▶ What you have to do
Extract, in full, the lines below, beginning at the first and ending with the line that contains "Image resolution: width=1395". Pictures do not belong in the copy.

▶ Exercise data
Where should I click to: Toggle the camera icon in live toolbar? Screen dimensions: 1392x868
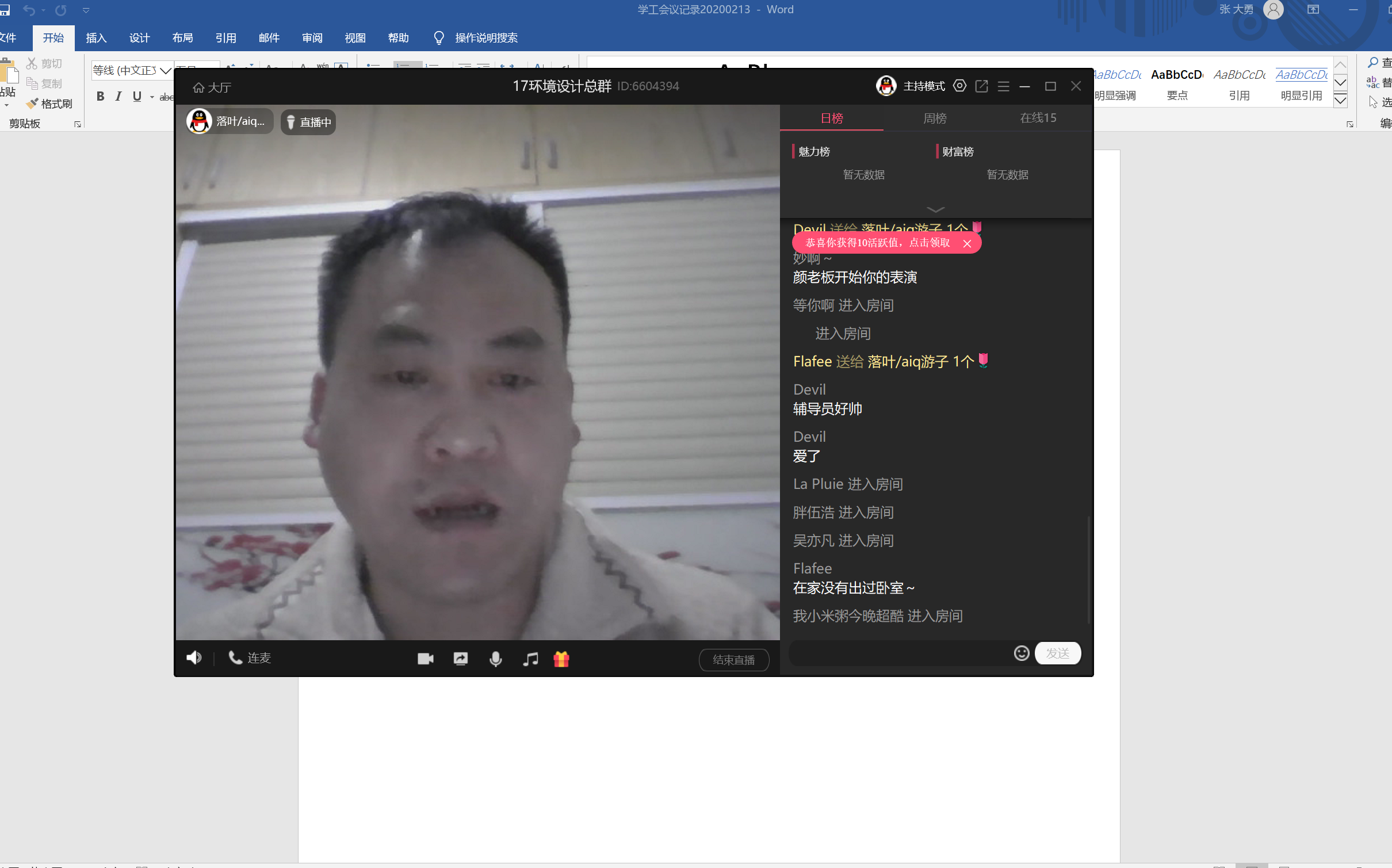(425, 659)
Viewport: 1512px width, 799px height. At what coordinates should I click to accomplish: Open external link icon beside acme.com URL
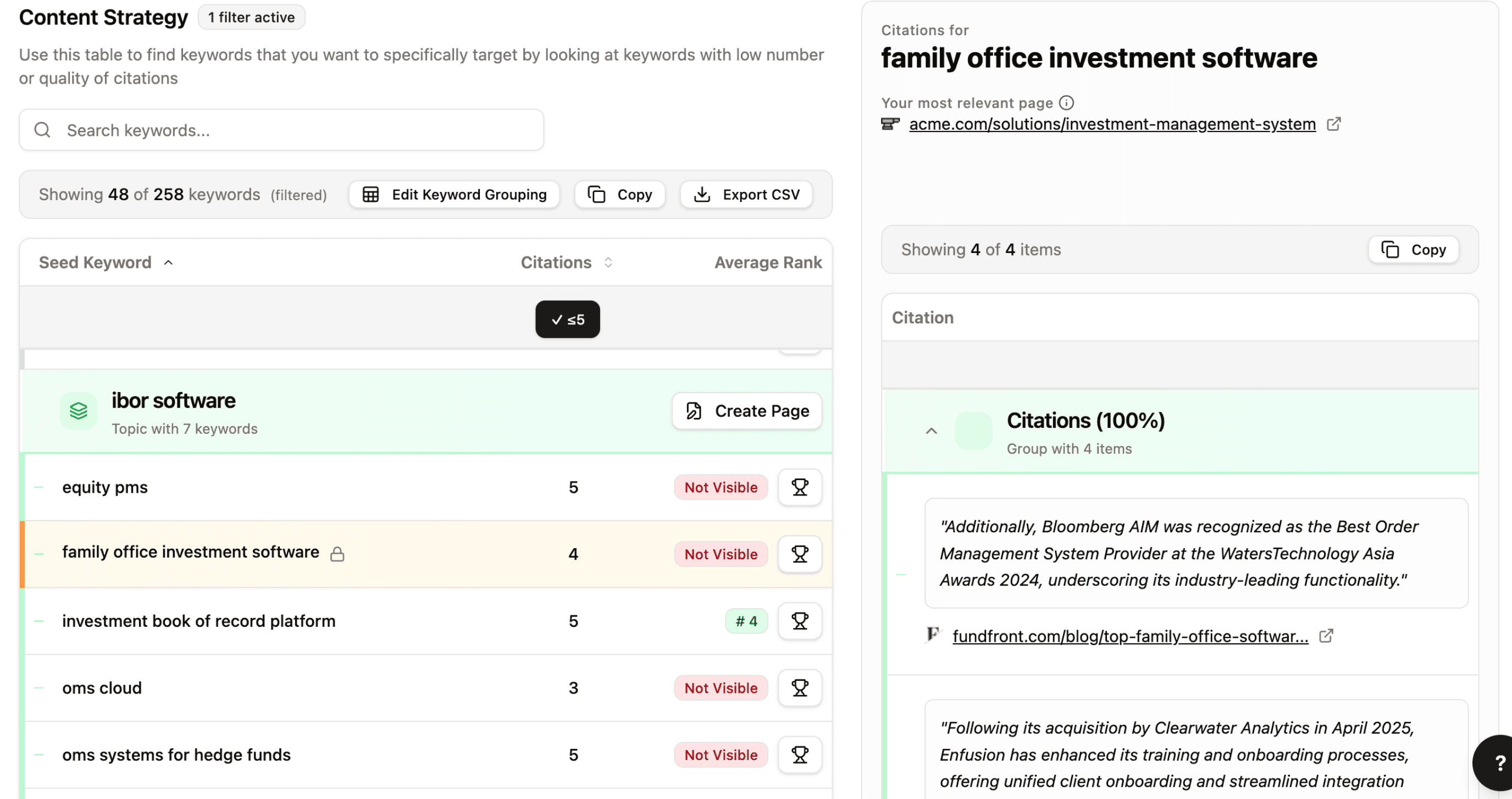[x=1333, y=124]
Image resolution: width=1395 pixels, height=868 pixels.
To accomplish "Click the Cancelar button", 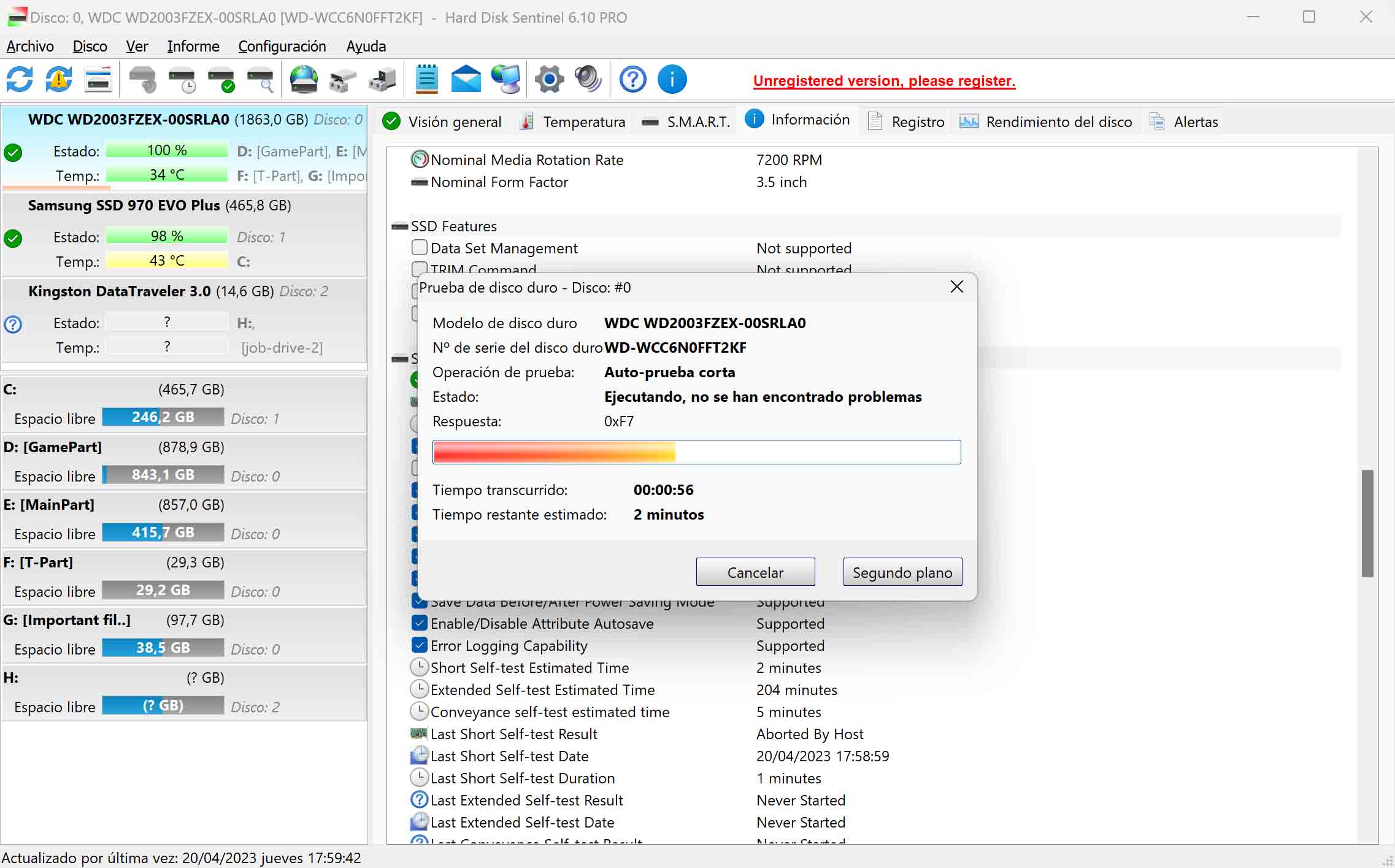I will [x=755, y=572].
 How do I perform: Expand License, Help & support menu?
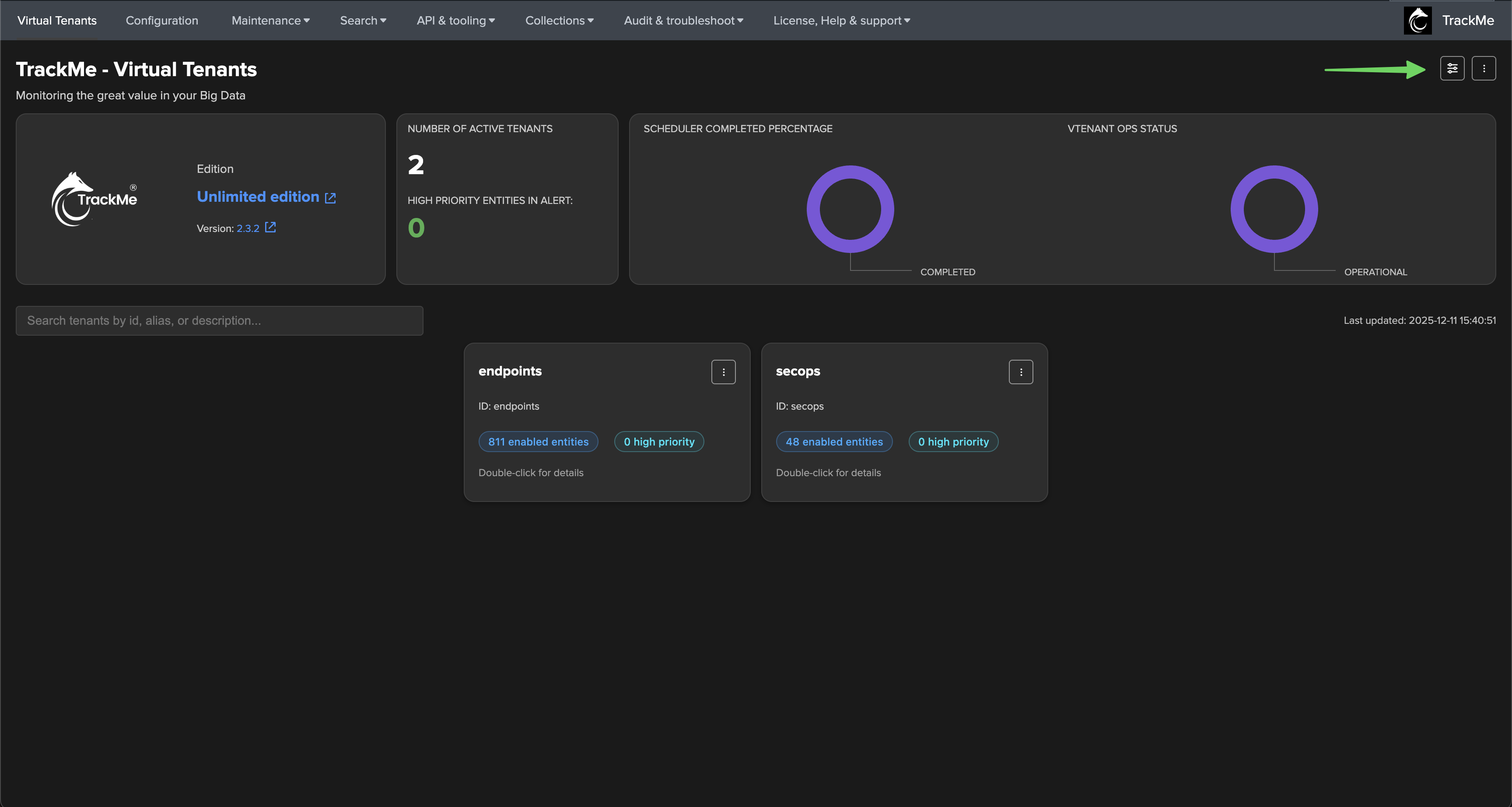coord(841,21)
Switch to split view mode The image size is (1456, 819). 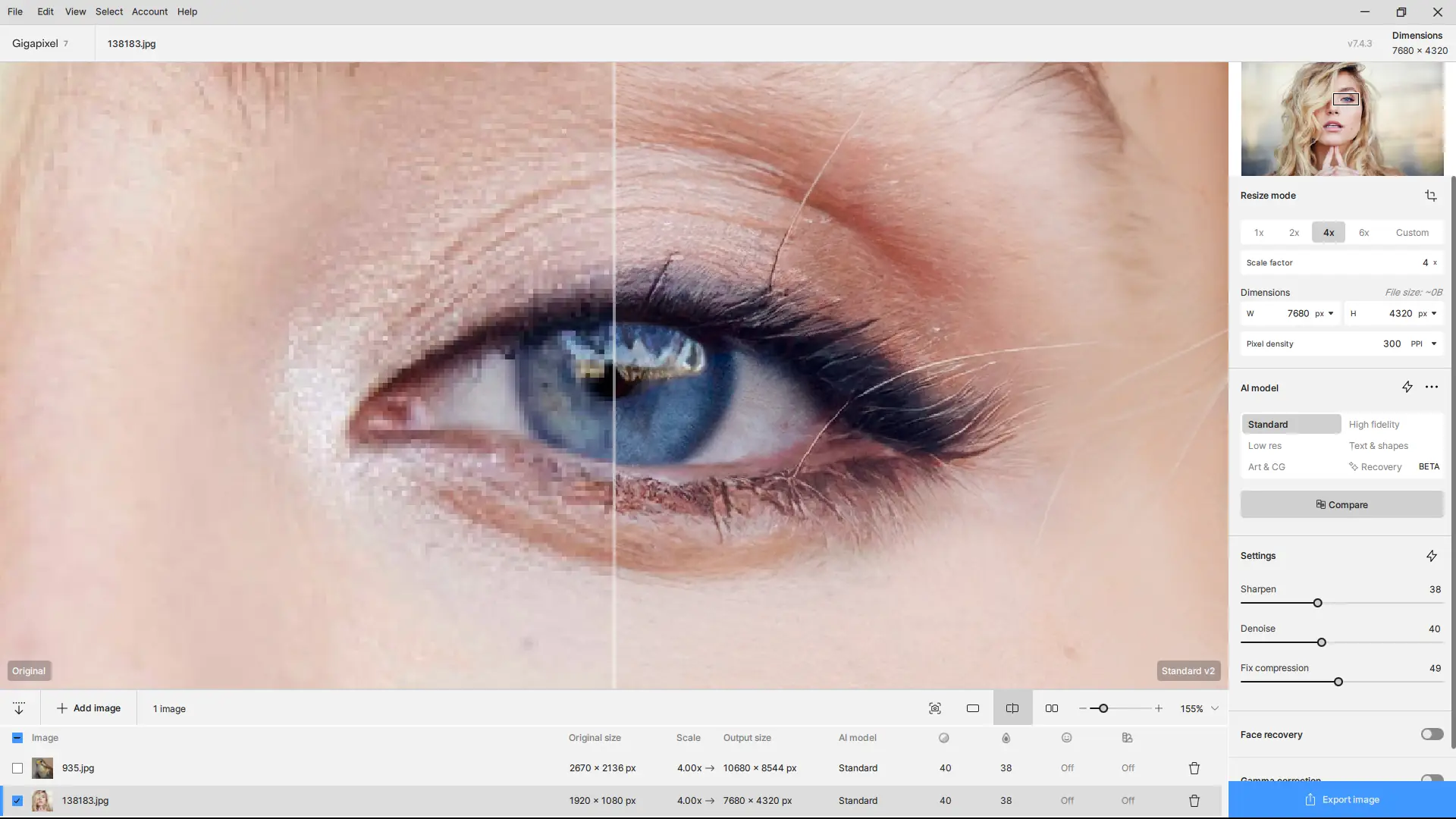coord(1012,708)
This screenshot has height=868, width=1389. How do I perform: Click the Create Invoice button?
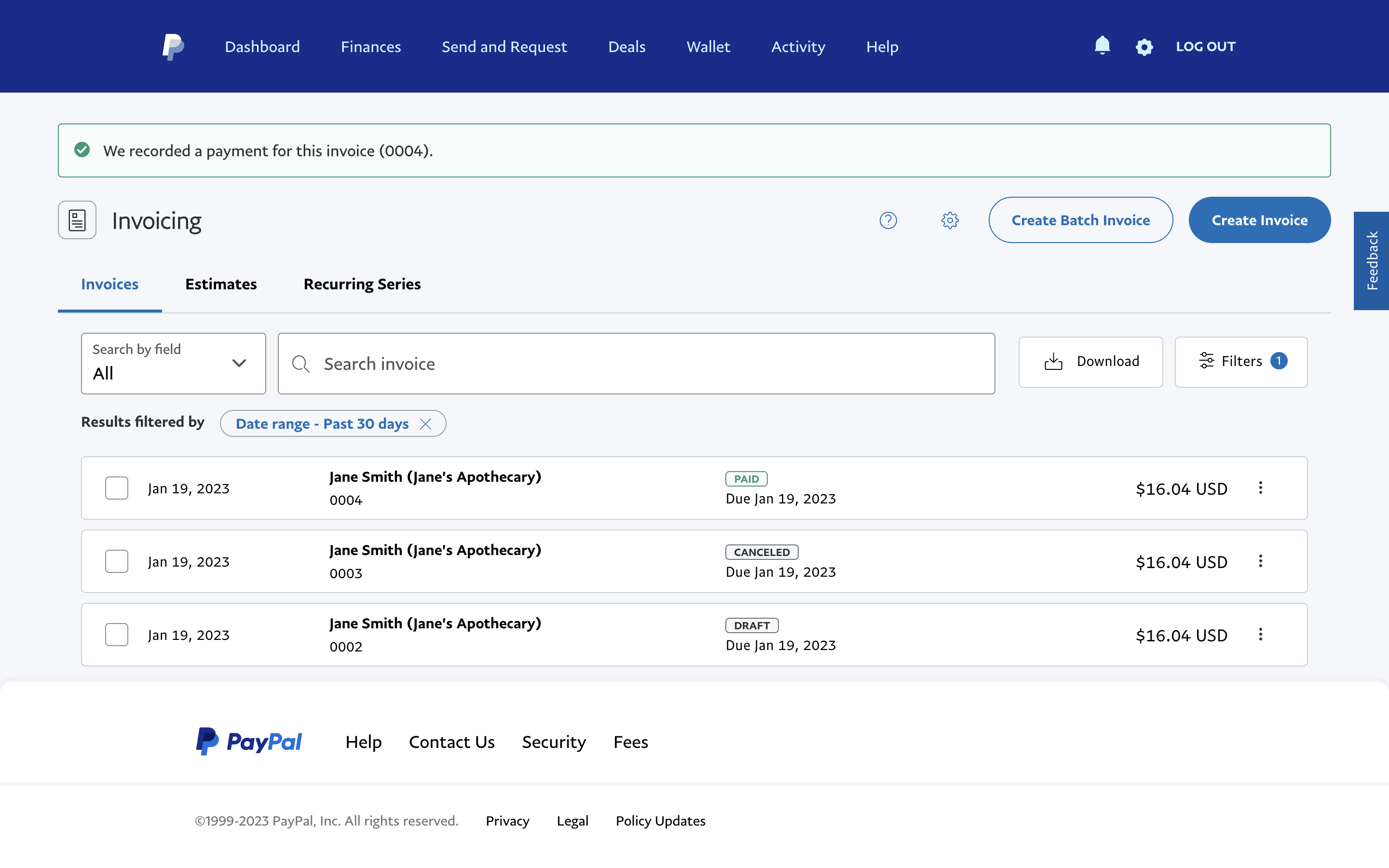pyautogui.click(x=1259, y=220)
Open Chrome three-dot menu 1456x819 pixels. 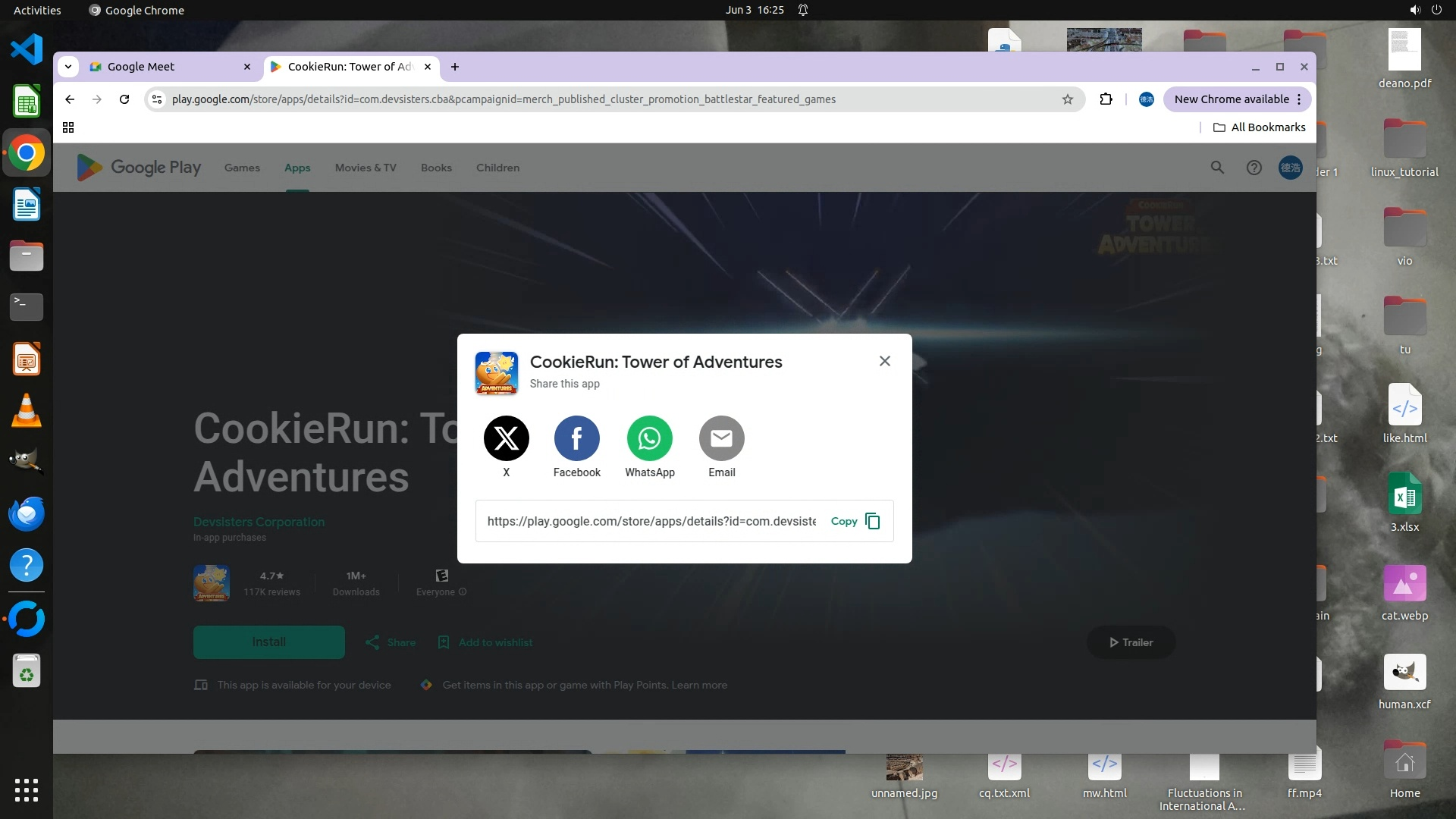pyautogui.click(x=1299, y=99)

▶ Result of this task
Where should I click to: Toggle the camera icon in live toolbar? Screen dimensions: 1392x868
(425, 659)
Viewport: 1512px width, 799px height. At what coordinates should I click to accomplish: Open external link icon beside acme.com URL
[x=1333, y=124]
Image resolution: width=1395 pixels, height=868 pixels.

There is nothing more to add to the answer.